What is expected:
Output the entries in full and verbatim, pictures omitted.

------ Source records

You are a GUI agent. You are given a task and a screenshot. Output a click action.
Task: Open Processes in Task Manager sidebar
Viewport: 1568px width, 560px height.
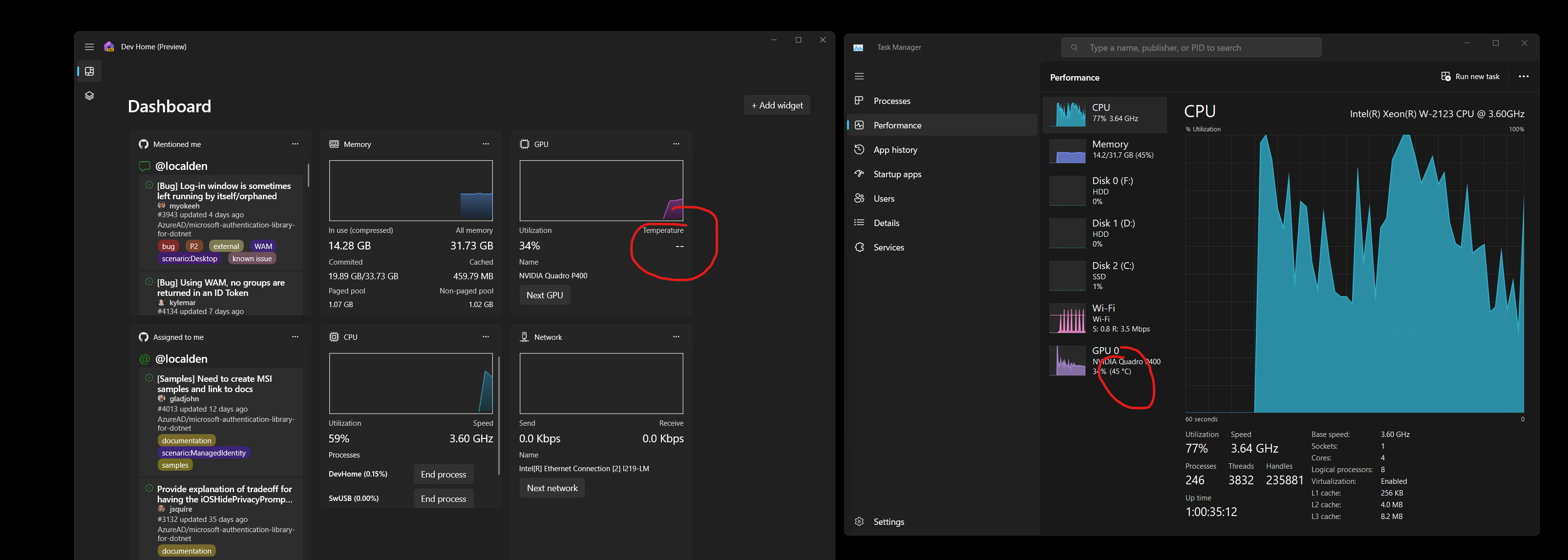(x=892, y=101)
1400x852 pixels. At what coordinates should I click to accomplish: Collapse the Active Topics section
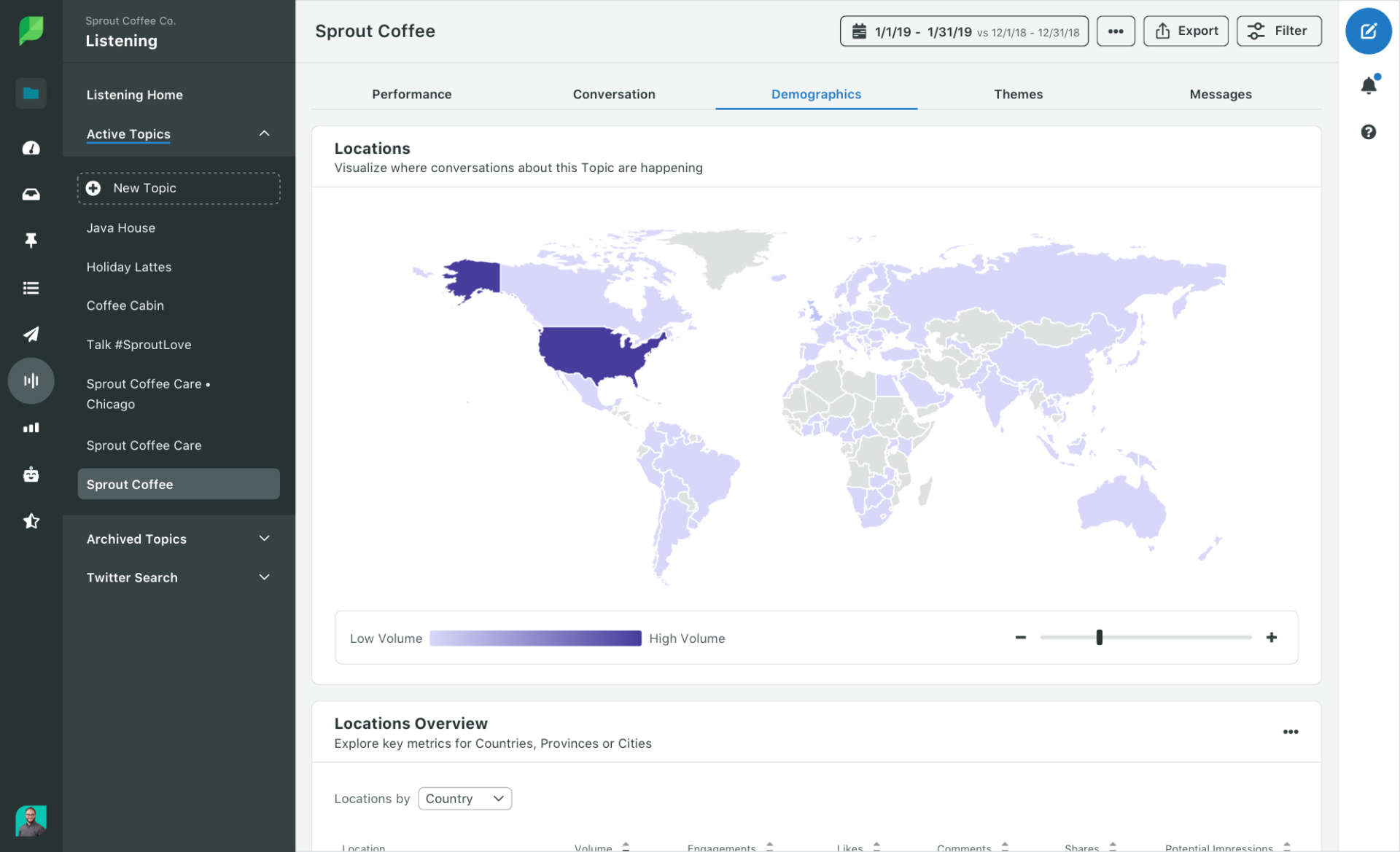click(264, 133)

------------

Task answer:
You are a GUI agent. You are given a task and a screenshot. Output a click action.
Task: Open Processes in Task Manager sidebar
Viewport: 1568px width, 560px height.
(x=892, y=101)
1400x852 pixels. At what coordinates should I click to accomplish: Collapse the Active Topics section
click(264, 133)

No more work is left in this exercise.